## WORK INSTRUCTIONS:
Every record must be restated exactly as written.

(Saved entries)
——————————
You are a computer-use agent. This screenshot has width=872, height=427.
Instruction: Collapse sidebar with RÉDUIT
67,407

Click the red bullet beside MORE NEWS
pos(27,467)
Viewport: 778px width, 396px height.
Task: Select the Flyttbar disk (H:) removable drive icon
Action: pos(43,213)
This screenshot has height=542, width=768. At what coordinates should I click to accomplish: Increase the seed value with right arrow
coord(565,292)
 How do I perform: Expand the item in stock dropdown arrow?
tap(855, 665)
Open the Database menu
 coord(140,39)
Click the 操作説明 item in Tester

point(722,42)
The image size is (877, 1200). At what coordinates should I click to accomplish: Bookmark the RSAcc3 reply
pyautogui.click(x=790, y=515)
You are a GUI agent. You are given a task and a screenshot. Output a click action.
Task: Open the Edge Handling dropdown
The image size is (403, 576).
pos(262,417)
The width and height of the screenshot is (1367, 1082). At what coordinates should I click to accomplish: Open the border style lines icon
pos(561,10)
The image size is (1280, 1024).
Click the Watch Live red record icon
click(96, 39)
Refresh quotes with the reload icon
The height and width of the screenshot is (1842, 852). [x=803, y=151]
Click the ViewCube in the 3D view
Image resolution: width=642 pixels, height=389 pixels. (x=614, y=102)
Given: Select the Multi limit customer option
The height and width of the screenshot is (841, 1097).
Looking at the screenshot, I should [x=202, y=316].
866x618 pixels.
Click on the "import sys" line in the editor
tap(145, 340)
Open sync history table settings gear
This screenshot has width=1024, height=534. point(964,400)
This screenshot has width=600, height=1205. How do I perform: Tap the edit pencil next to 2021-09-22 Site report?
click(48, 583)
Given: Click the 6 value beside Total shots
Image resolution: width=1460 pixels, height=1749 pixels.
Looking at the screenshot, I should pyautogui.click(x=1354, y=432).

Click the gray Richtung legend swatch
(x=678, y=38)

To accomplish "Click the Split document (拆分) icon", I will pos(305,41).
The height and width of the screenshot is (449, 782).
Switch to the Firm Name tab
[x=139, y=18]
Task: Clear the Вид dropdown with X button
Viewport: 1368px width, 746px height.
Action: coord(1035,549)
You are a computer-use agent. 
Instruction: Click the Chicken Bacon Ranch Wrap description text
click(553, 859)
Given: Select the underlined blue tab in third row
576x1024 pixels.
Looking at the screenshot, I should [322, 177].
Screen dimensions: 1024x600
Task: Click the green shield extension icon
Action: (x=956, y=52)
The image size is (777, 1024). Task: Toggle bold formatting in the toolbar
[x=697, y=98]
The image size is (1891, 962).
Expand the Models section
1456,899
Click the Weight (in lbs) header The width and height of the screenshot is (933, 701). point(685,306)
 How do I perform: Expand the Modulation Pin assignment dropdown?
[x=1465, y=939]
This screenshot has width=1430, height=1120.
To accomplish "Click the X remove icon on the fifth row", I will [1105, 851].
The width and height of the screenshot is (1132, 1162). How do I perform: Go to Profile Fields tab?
——————————
## ANSWER BELOW:
You are a computer-use agent. This screenshot has width=872, height=427.
Instruction: Collapse sidebar with RÉDUIT
67,407

Click the red bullet beside MORE NEWS
pos(27,467)
Viewport: 778px width, 396px height.
Task: Select the Flyttbar disk (H:) removable drive icon
Action: pos(43,213)
This screenshot has height=542, width=768. At what coordinates should I click to accomplish: Increase the seed value with right arrow
coord(565,292)
 How do I perform: Expand the item in stock dropdown arrow?
tap(855, 665)
Open the Database menu
 coord(140,39)
Click the 操作説明 item in Tester

point(722,42)
The image size is (877, 1200). At what coordinates should I click to accomplish: Bookmark the RSAcc3 reply
pyautogui.click(x=790, y=515)
You are a GUI agent. You are given a task and a screenshot. Output a click action.
Task: Open the Edge Handling dropdown
The image size is (403, 576).
pos(262,417)
The width and height of the screenshot is (1367, 1082). At what coordinates should I click to accomplish: Open the border style lines icon
pos(561,10)
The image size is (1280, 1024).
Click the Watch Live red record icon
click(96, 39)
Refresh quotes with the reload icon
The height and width of the screenshot is (1842, 852). [x=803, y=151]
Click the ViewCube in the 3D view
Image resolution: width=642 pixels, height=389 pixels. (x=614, y=102)
Given: Select the Multi limit customer option
The height and width of the screenshot is (841, 1097).
Looking at the screenshot, I should [x=202, y=316].
866x618 pixels.
Click on the "import sys" line in the editor
tap(145, 340)
Open sync history table settings gear
This screenshot has width=1024, height=534. point(964,400)
This screenshot has width=600, height=1205. How do I perform: Tap the edit pencil next to 2021-09-22 Site report?
click(48, 583)
Given: Click the 6 value beside Total shots
Image resolution: width=1460 pixels, height=1749 pixels.
Looking at the screenshot, I should pyautogui.click(x=1354, y=432).

Click the gray Richtung legend swatch
(x=678, y=38)

To accomplish "Click the Split document (拆分) icon", I will pos(305,41).
The height and width of the screenshot is (449, 782).
Switch to the Firm Name tab
[x=139, y=18]
Task: Clear the Вид dropdown with X button
Viewport: 1368px width, 746px height.
Action: coord(1035,549)
You are a computer-use agent. 
Instruction: Click the Chicken Bacon Ranch Wrap description text
click(553, 859)
Given: Select the underlined blue tab in third row
576x1024 pixels.
Looking at the screenshot, I should [322, 177].
Screen dimensions: 1024x600
Task: Click the green shield extension icon
Action: (x=956, y=52)
The image size is (777, 1024). Task: Toggle bold formatting in the toolbar
[x=697, y=98]
The image size is (1891, 962).
Expand the Models section
1456,899
Click the Weight (in lbs) header The width and height of the screenshot is (933, 701). point(685,306)
 How do I perform: Expand the Modulation Pin assignment dropdown?
[x=1465, y=939]
This screenshot has width=1430, height=1120.
To accomplish "Click the X remove icon on the fifth row", I will [1105, 851].
The width and height of the screenshot is (1132, 1162). How do I perform: Go to Profile Fields tab?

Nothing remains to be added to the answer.